Sorry about all that. :o It was probably more than anyone wanted to know. I think I just accidentally killed your thread, Bruno. :blush:


#9

And what can I say to friends who cohabit? Particularly ones who are Christian lite or atheist/agnostic :confused:

Sad statistic. :frowning:


#10

Sadly, this is my brother and his (as of a couple weeks ago) fiancée. They’re already sleeping together (in the literal sense and probably the figurative sense), and plan to move in together soon (the wedding is about 2 years away, for some reason). If I try to say anything, I am met with replies to the effect of, “Thanks, Dad, but it’s our life.” I’m praying for them; please do the same.

Sam, the Neon Orange Knight


#11

We live in an age were parents tell their sons and daughters not to marry but to live together.
Marriage is too serious.

My daughter is 17 and has been dating (being courted) for the past year and a half.

The young man has been helpful around the house and has spent some quality time with all (7) of us.

He told his family about wanting to marry. They expressed their concern by saying to wait until your in your 20s.

My daughter spends alot of time with him and is listening to everything we say about waiting. But it is getting hard for them both to be apart.

They turn 18 this January and May. They will both be finished with High School and have their AA degree.

They are old enough to go to war but not marry? I have been with my husband since we were 14 and 16. It has been 20 years.

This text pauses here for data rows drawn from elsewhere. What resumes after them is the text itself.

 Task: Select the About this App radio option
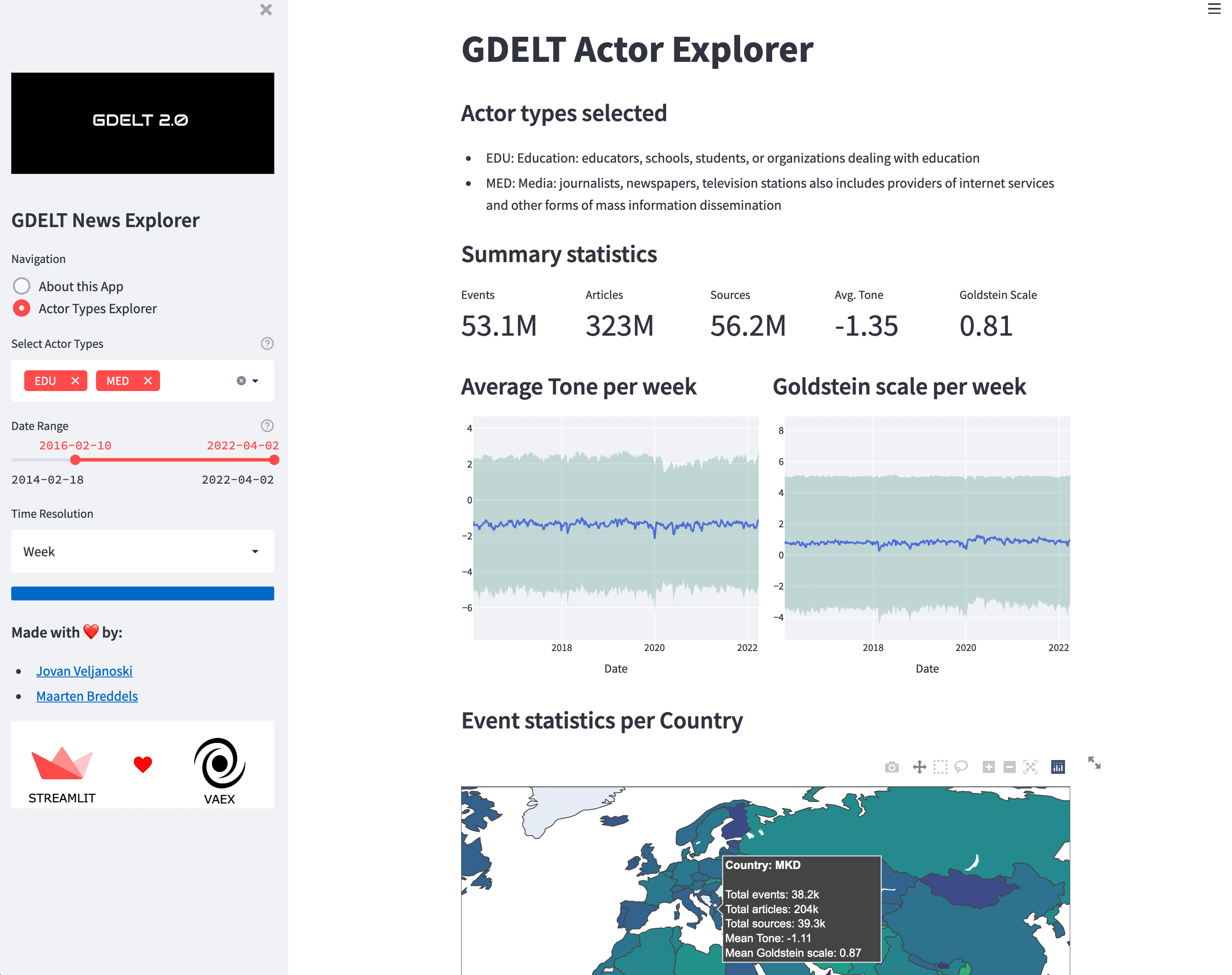point(22,286)
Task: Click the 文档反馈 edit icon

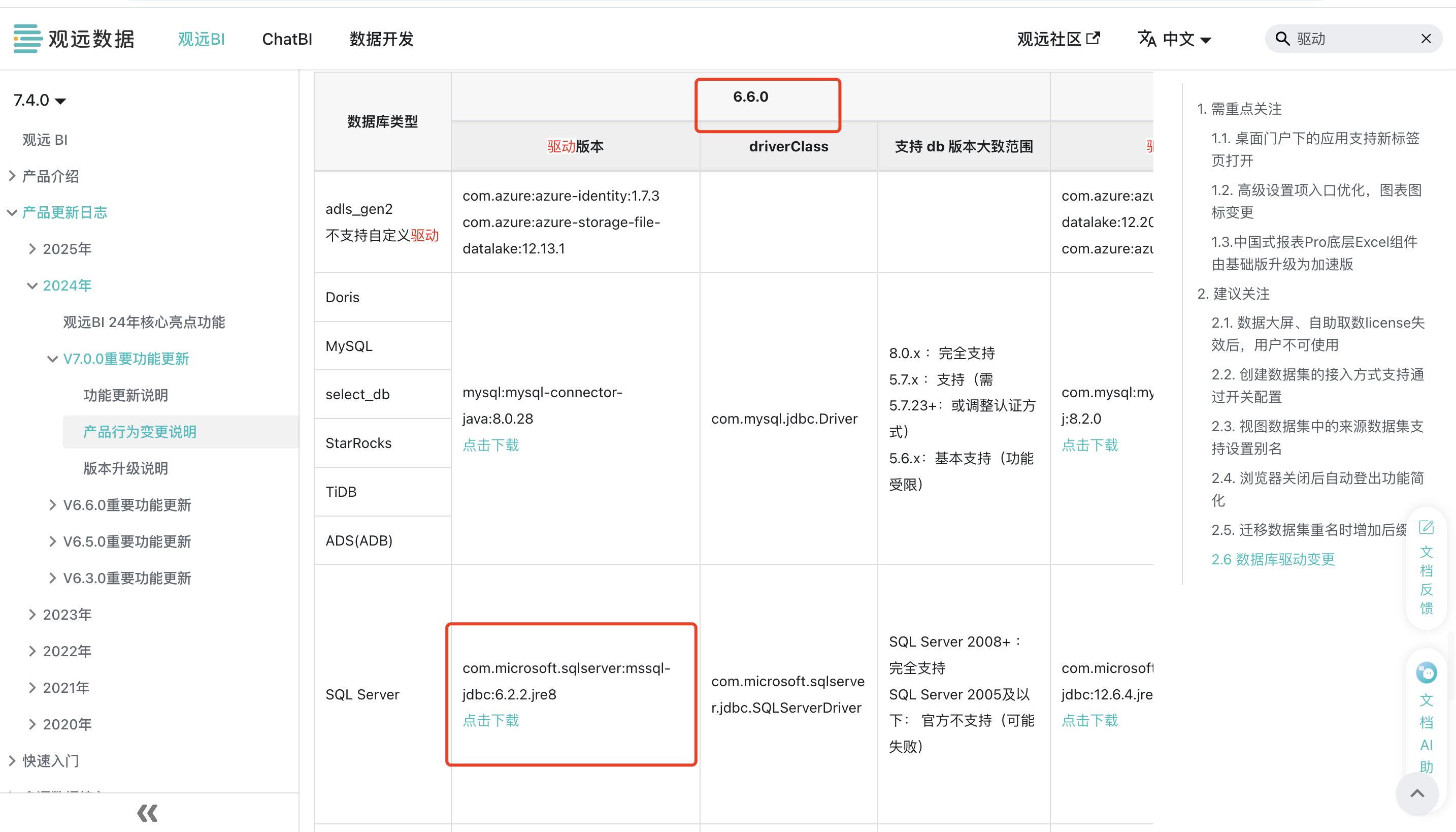Action: [x=1426, y=527]
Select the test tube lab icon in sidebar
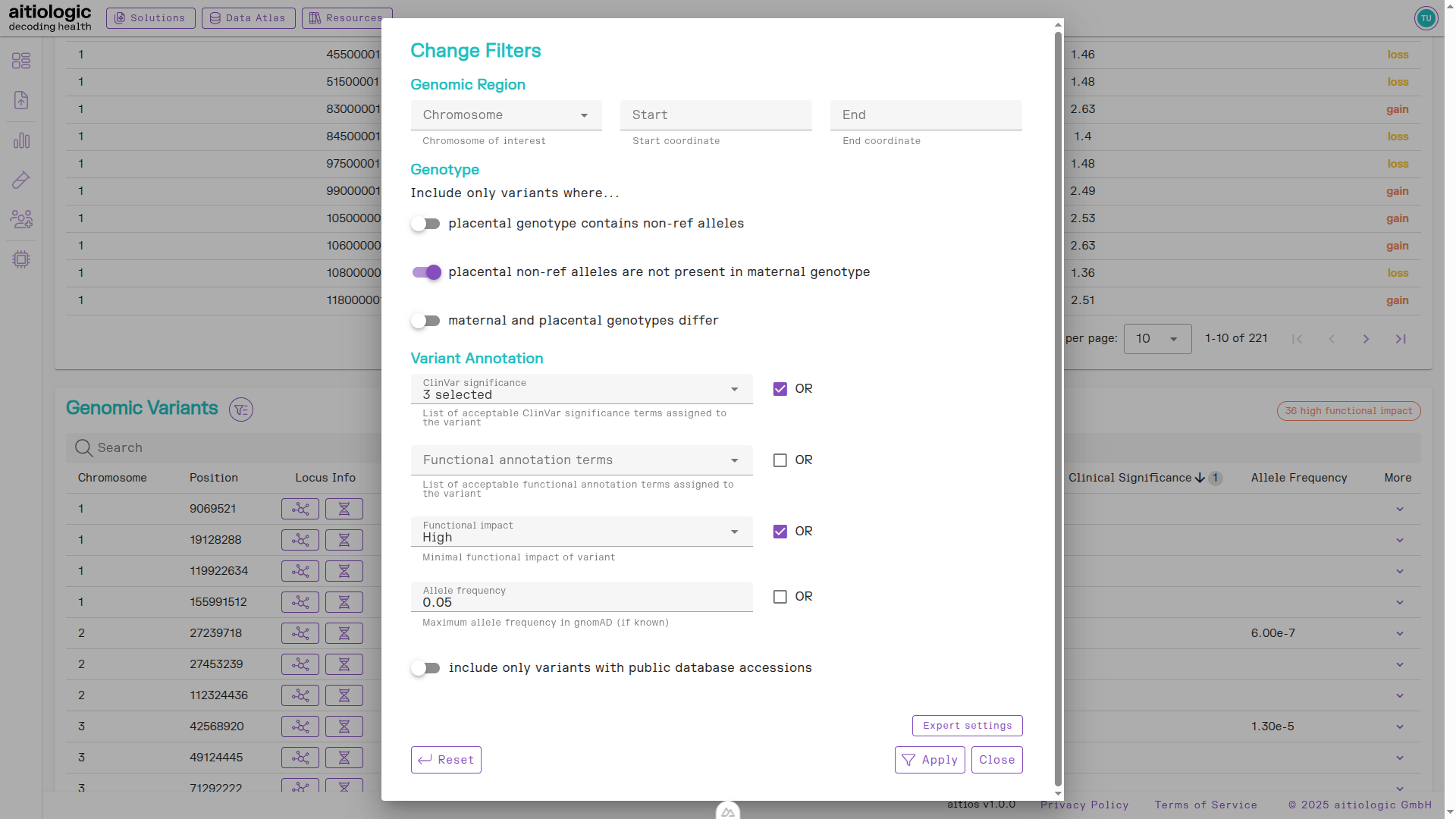The image size is (1456, 819). point(21,180)
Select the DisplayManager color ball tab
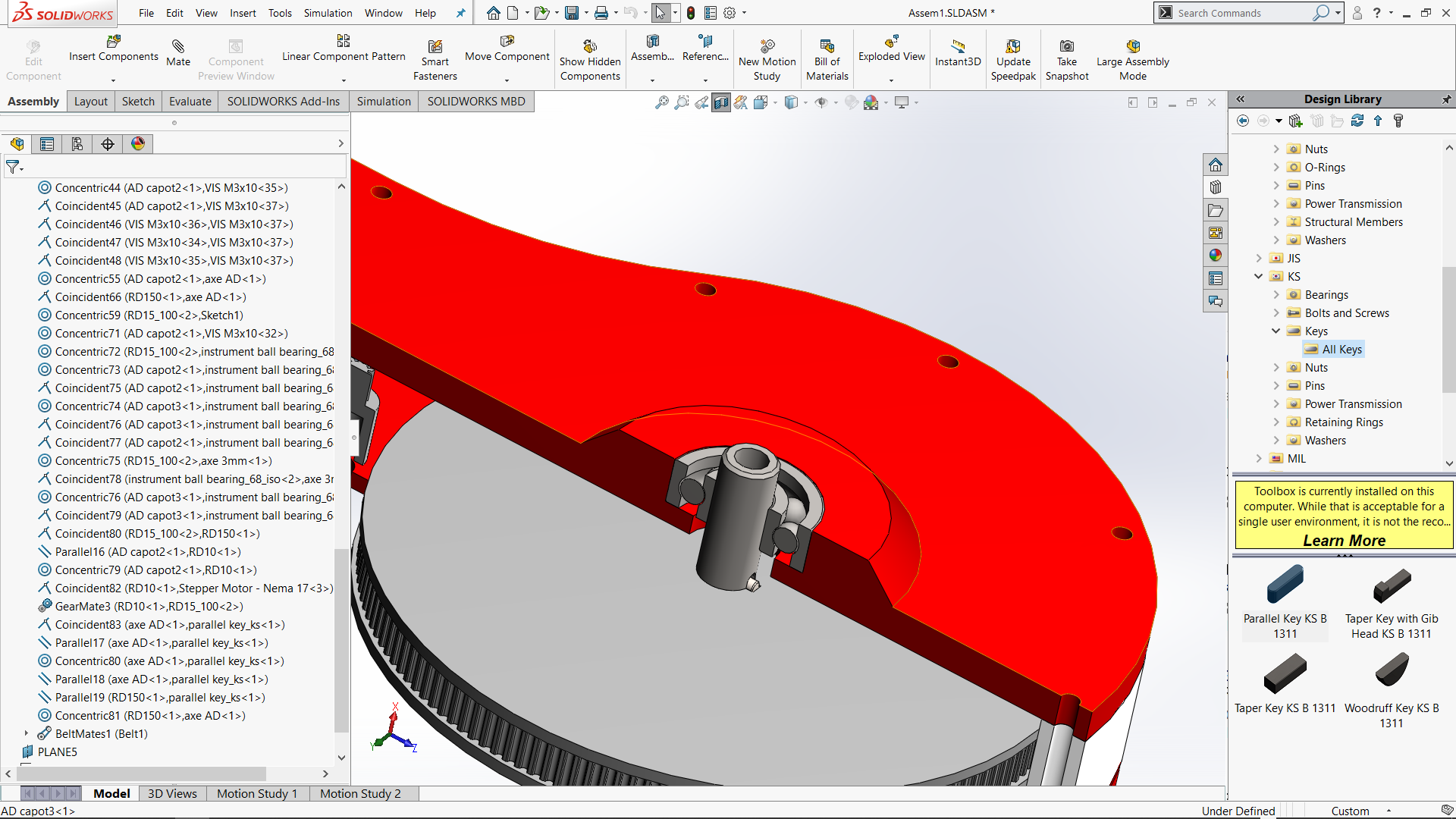The height and width of the screenshot is (819, 1456). pos(138,144)
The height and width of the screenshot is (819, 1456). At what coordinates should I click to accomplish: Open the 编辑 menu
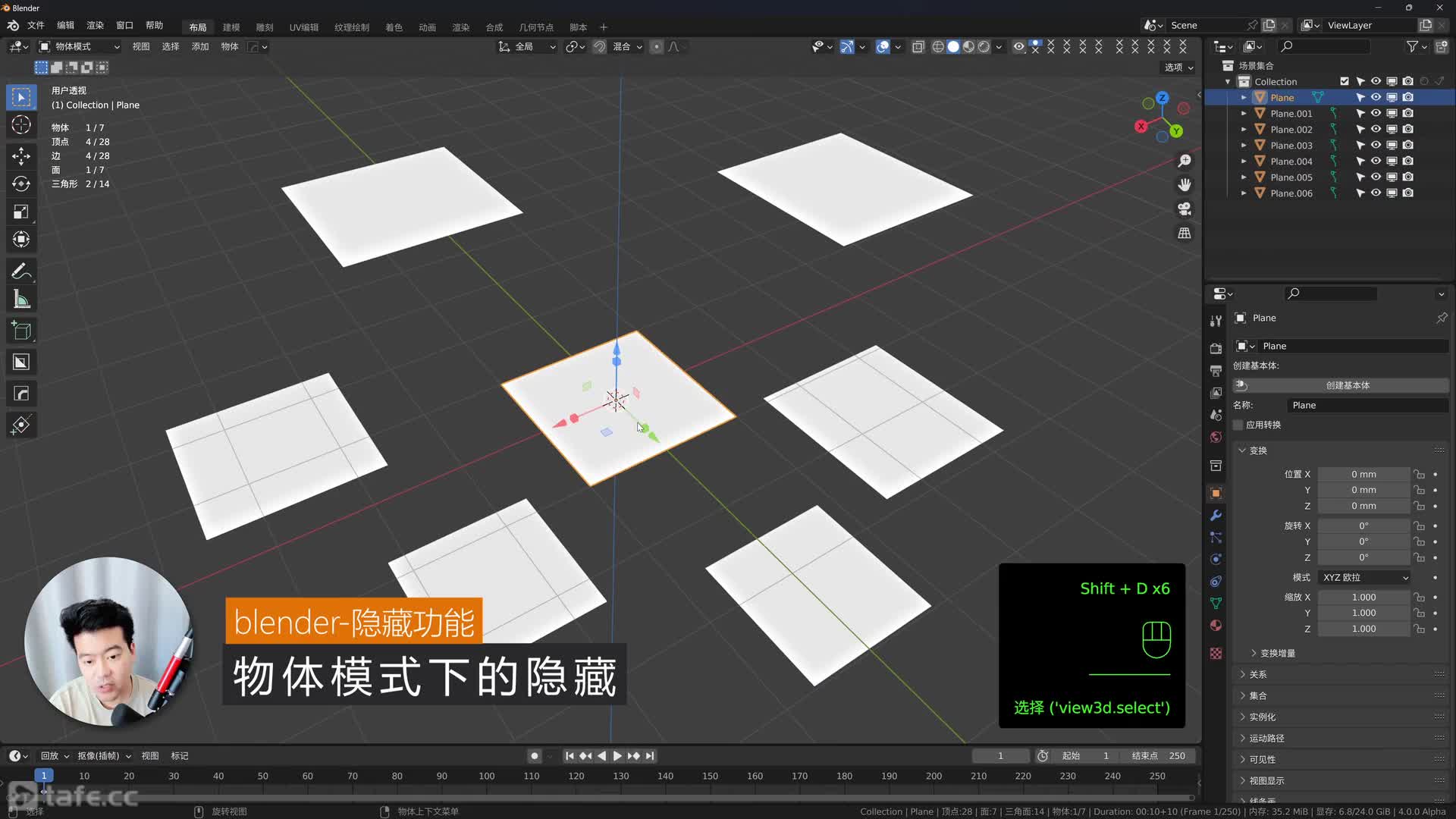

I shared this with my husband.

1 Corinthians 7
Marriage
1Now for the matters you wrote about: It is good for a man not to marry. 2But since there is so much immorality, each man should have his own wife, and each woman her own husband. 3The husband should fulfill his marital duty to his wife, and likewise the wife to her husband. 4The wife’s body does not belong to her alone but also to her husband. In the same way, the husband’s body does not belong to him alone but also to his wife. 5Do not deprive each other except by mutual consent and for a time, so that you may devote yourselves to prayer. Then come together again so that Satan will not tempt you because of your lack of self-control. 6I say this as a concession, not as a command. 7I wish that all men were as I am. But each man has his own gift from God; one has this gift, another has that.
8Now to the unmarried and the widows I say: It is good for them to stay unmarried, as I am. 9But if they cannot control themselves, they should marry, for it is better to marry than to burn with passion.

He thought I had made it up:p

Anyway daughter’s boyfriend bought a ring today!
He has told his mother and now we wait for him to tell his father then we told him he could approach us.

My daughter is a wreck.

My husband is waiting to give his blessing.

He told the boyfriend “I want a pig” inside joke from the movie “Holes”


#12

Have your daughter explore the website foryourmarriage.org/

The more both of them learn and study about marriage, the better odds they have. Marriage is more than just feelings. And young people have strong ones.

also growthtrac.com is another great website for them.